WHAT THE TASK REQUIRES> What you give back must match the data below character for character.

WORKING DATA>

=== Begin Enclosure ===

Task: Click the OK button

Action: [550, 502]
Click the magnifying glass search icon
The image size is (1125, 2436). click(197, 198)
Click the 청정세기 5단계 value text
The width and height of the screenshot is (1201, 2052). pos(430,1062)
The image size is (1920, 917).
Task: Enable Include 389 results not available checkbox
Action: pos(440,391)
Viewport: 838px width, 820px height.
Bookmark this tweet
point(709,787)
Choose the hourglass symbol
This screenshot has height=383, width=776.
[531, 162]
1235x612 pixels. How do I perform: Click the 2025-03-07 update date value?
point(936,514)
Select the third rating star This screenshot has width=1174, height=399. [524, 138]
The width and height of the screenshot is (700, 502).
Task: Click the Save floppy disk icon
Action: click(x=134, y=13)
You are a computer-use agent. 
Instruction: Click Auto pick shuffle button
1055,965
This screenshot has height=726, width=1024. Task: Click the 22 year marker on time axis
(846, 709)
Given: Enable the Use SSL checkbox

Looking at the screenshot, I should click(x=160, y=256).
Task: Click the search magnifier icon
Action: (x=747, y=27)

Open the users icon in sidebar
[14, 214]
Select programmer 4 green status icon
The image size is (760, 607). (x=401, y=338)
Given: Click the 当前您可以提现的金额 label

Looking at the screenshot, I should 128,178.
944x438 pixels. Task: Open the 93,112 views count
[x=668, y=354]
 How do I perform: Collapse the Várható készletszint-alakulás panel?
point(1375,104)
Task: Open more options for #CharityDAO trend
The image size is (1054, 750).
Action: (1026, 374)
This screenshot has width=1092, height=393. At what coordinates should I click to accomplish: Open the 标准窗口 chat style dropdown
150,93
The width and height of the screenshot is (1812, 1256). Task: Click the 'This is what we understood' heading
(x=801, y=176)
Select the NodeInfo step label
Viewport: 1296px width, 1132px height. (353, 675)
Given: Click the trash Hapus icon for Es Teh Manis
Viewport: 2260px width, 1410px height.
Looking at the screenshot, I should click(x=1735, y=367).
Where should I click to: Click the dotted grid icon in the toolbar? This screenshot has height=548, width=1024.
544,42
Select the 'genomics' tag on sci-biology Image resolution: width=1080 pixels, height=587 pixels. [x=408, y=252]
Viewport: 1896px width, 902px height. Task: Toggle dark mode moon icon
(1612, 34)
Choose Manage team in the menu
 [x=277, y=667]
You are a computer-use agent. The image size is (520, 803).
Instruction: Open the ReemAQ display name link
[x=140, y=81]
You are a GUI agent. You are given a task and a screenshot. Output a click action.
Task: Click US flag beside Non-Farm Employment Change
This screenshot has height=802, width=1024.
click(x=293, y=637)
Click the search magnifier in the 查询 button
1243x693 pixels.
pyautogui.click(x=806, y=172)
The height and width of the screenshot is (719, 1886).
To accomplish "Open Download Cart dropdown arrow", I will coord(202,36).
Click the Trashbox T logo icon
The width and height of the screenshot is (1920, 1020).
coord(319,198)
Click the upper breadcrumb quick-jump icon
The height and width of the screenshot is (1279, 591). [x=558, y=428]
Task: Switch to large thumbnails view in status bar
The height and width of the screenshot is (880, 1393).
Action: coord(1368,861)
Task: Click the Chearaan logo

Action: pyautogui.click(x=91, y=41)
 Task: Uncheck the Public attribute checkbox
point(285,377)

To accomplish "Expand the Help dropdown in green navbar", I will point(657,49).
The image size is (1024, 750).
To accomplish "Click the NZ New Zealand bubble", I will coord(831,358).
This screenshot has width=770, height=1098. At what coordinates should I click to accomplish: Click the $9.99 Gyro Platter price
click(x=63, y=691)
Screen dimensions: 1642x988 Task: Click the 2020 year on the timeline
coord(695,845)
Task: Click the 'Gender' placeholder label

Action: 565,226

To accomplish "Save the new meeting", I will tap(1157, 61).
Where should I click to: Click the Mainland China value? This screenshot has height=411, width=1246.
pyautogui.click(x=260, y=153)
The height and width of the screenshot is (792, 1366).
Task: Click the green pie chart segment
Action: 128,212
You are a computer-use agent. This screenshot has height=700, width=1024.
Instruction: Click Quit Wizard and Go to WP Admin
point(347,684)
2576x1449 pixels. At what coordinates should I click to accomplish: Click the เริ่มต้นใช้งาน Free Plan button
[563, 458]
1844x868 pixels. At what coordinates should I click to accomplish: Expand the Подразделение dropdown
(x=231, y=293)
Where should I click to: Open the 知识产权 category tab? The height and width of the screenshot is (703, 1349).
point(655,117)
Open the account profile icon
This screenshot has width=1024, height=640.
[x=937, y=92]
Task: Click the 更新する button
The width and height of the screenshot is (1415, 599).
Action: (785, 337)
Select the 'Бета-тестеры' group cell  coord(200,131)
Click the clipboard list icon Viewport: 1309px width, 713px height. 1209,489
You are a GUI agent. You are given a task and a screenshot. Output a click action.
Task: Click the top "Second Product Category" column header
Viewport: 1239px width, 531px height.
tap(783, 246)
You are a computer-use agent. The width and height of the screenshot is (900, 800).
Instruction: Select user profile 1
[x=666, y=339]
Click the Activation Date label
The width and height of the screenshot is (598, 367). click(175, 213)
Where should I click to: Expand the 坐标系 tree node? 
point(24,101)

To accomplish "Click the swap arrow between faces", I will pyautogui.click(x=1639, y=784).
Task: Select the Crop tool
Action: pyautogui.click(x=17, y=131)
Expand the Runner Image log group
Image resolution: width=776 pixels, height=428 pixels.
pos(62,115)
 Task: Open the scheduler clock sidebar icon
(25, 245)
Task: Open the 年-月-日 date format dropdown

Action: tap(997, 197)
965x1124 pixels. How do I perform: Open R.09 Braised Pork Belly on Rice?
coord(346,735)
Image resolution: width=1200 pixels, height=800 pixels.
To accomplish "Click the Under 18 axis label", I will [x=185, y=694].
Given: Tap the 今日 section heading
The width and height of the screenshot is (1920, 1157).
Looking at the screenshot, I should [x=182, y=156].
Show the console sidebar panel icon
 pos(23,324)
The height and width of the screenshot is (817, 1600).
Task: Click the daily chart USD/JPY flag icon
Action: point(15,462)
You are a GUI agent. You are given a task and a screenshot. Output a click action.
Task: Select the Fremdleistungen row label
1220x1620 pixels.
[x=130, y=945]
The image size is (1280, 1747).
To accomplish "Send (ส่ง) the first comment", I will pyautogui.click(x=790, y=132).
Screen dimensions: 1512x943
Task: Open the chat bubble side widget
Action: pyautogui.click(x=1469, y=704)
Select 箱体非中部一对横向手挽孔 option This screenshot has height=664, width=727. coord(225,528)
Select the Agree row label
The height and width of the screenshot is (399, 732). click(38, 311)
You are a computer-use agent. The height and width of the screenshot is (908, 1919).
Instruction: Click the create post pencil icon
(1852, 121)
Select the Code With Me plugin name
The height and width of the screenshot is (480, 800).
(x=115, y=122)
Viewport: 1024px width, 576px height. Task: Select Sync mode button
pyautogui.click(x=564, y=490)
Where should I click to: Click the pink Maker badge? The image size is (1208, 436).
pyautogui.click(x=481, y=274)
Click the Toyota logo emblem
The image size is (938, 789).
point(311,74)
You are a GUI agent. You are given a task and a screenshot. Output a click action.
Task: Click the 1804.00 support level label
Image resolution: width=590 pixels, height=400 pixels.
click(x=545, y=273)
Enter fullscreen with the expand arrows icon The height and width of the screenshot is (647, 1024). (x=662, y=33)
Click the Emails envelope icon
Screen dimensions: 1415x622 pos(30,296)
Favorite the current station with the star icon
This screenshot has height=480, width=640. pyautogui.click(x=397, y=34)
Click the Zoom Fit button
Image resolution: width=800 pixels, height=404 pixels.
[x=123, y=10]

=== End Enclosure ===

ANSWER TO THIS TASK>
Task: Click the OK button

Action: [550, 502]
Click the magnifying glass search icon
The image size is (1125, 2436). click(197, 198)
Click the 청정세기 5단계 value text
The width and height of the screenshot is (1201, 2052). pos(430,1062)
The image size is (1920, 917).
Task: Enable Include 389 results not available checkbox
Action: pos(440,391)
Viewport: 838px width, 820px height.
Bookmark this tweet
point(709,787)
Choose the hourglass symbol
This screenshot has height=383, width=776.
[531, 162]
1235x612 pixels. How do I perform: Click the 2025-03-07 update date value?
point(936,514)
Select the third rating star This screenshot has width=1174, height=399. [524, 138]
The width and height of the screenshot is (700, 502).
Task: Click the Save floppy disk icon
Action: click(x=134, y=13)
You are a computer-use agent. 
Instruction: Click Auto pick shuffle button
1055,965
This screenshot has height=726, width=1024. Task: Click the 22 year marker on time axis
(846, 709)
Given: Enable the Use SSL checkbox

Looking at the screenshot, I should click(x=160, y=256).
Task: Click the search magnifier icon
Action: (x=747, y=27)

Open the users icon in sidebar
[14, 214]
Select programmer 4 green status icon
The image size is (760, 607). (x=401, y=338)
Given: Click the 当前您可以提现的金额 label

Looking at the screenshot, I should 128,178.
944x438 pixels. Task: Open the 93,112 views count
[x=668, y=354]
 How do I perform: Collapse the Várható készletszint-alakulás panel?
point(1375,104)
Task: Open more options for #CharityDAO trend
The image size is (1054, 750).
Action: (1026, 374)
This screenshot has width=1092, height=393. At what coordinates should I click to accomplish: Open the 标准窗口 chat style dropdown
150,93
The width and height of the screenshot is (1812, 1256). Task: Click the 'This is what we understood' heading
(x=801, y=176)
Select the NodeInfo step label
Viewport: 1296px width, 1132px height. (353, 675)
Given: Click the trash Hapus icon for Es Teh Manis
Viewport: 2260px width, 1410px height.
Looking at the screenshot, I should click(x=1735, y=367).
Where should I click to: Click the dotted grid icon in the toolbar? This screenshot has height=548, width=1024.
544,42
Select the 'genomics' tag on sci-biology Image resolution: width=1080 pixels, height=587 pixels. [x=408, y=252]
Viewport: 1896px width, 902px height. Task: Toggle dark mode moon icon
(1612, 34)
Choose Manage team in the menu
 [x=277, y=667]
You are a computer-use agent. The image size is (520, 803).
Instruction: Open the ReemAQ display name link
[x=140, y=81]
You are a GUI agent. You are given a task and a screenshot. Output a click action.
Task: Click US flag beside Non-Farm Employment Change
This screenshot has height=802, width=1024.
click(x=293, y=637)
Click the search magnifier in the 查询 button
1243x693 pixels.
pyautogui.click(x=806, y=172)
The height and width of the screenshot is (719, 1886).
To accomplish "Open Download Cart dropdown arrow", I will coord(202,36).
Click the Trashbox T logo icon
The width and height of the screenshot is (1920, 1020).
coord(319,198)
Click the upper breadcrumb quick-jump icon
The height and width of the screenshot is (1279, 591). [x=558, y=428]
Task: Switch to large thumbnails view in status bar
The height and width of the screenshot is (880, 1393).
Action: coord(1368,861)
Task: Click the Chearaan logo

Action: pyautogui.click(x=91, y=41)
 Task: Uncheck the Public attribute checkbox
point(285,377)

To accomplish "Expand the Help dropdown in green navbar", I will point(657,49).
The image size is (1024, 750).
To accomplish "Click the NZ New Zealand bubble", I will coord(831,358).
This screenshot has width=770, height=1098. At what coordinates should I click to accomplish: Click the $9.99 Gyro Platter price
click(x=63, y=691)
Screen dimensions: 1642x988 Task: Click the 2020 year on the timeline
coord(695,845)
Task: Click the 'Gender' placeholder label

Action: 565,226

To accomplish "Save the new meeting", I will tap(1157, 61).
Where should I click to: Click the Mainland China value? This screenshot has height=411, width=1246.
pyautogui.click(x=260, y=153)
The height and width of the screenshot is (792, 1366).
Task: Click the green pie chart segment
Action: 128,212
You are a computer-use agent. This screenshot has height=700, width=1024.
Instruction: Click Quit Wizard and Go to WP Admin
point(347,684)
2576x1449 pixels. At what coordinates should I click to accomplish: Click the เริ่มต้นใช้งาน Free Plan button
[563, 458]
1844x868 pixels. At what coordinates should I click to accomplish: Expand the Подразделение dropdown
(x=231, y=293)
Where should I click to: Open the 知识产权 category tab? The height and width of the screenshot is (703, 1349).
point(655,117)
Open the account profile icon
This screenshot has width=1024, height=640.
[x=937, y=92]
Task: Click the 更新する button
The width and height of the screenshot is (1415, 599).
Action: (785, 337)
Select the 'Бета-тестеры' group cell  coord(200,131)
Click the clipboard list icon Viewport: 1309px width, 713px height. 1209,489
You are a GUI agent. You are given a task and a screenshot. Output a click action.
Task: Click the top "Second Product Category" column header
Viewport: 1239px width, 531px height.
tap(783, 246)
You are a computer-use agent. The width and height of the screenshot is (900, 800).
Instruction: Select user profile 1
[x=666, y=339]
Click the Activation Date label
The width and height of the screenshot is (598, 367). click(175, 213)
Where should I click to: Expand the 坐标系 tree node? 
point(24,101)

To accomplish "Click the swap arrow between faces", I will pyautogui.click(x=1639, y=784).
Task: Select the Crop tool
Action: pyautogui.click(x=17, y=131)
Expand the Runner Image log group
Image resolution: width=776 pixels, height=428 pixels.
pos(62,115)
 Task: Open the scheduler clock sidebar icon
(25, 245)
Task: Open the 年-月-日 date format dropdown

Action: tap(997, 197)
965x1124 pixels. How do I perform: Open R.09 Braised Pork Belly on Rice?
coord(346,735)
Image resolution: width=1200 pixels, height=800 pixels.
To accomplish "Click the Under 18 axis label", I will [x=185, y=694].
Given: Tap the 今日 section heading
The width and height of the screenshot is (1920, 1157).
Looking at the screenshot, I should [x=182, y=156].
Show the console sidebar panel icon
 pos(23,324)
The height and width of the screenshot is (817, 1600).
Task: Click the daily chart USD/JPY flag icon
Action: point(15,462)
You are a GUI agent. You are given a task and a screenshot. Output a click action.
Task: Select the Fremdleistungen row label
1220x1620 pixels.
[x=130, y=945]
The image size is (1280, 1747).
To accomplish "Send (ส่ง) the first comment", I will pyautogui.click(x=790, y=132).
Screen dimensions: 1512x943
Task: Open the chat bubble side widget
Action: pyautogui.click(x=1469, y=704)
Select 箱体非中部一对横向手挽孔 option This screenshot has height=664, width=727. coord(225,528)
Select the Agree row label
The height and width of the screenshot is (399, 732). click(38, 311)
You are a computer-use agent. The height and width of the screenshot is (908, 1919).
Instruction: Click the create post pencil icon
(1852, 121)
Select the Code With Me plugin name
The height and width of the screenshot is (480, 800).
(x=115, y=122)
Viewport: 1024px width, 576px height. Task: Select Sync mode button
pyautogui.click(x=564, y=490)
Where should I click to: Click the pink Maker badge? The image size is (1208, 436).
pyautogui.click(x=481, y=274)
Click the Toyota logo emblem
The image size is (938, 789).
point(311,74)
You are a GUI agent. You are given a task and a screenshot. Output a click action.
Task: Click the 1804.00 support level label
Image resolution: width=590 pixels, height=400 pixels.
click(x=545, y=273)
Enter fullscreen with the expand arrows icon The height and width of the screenshot is (647, 1024). (x=662, y=33)
Click the Emails envelope icon
Screen dimensions: 1415x622 pos(30,296)
Favorite the current station with the star icon
This screenshot has height=480, width=640. pyautogui.click(x=397, y=34)
Click the Zoom Fit button
Image resolution: width=800 pixels, height=404 pixels.
[x=123, y=10]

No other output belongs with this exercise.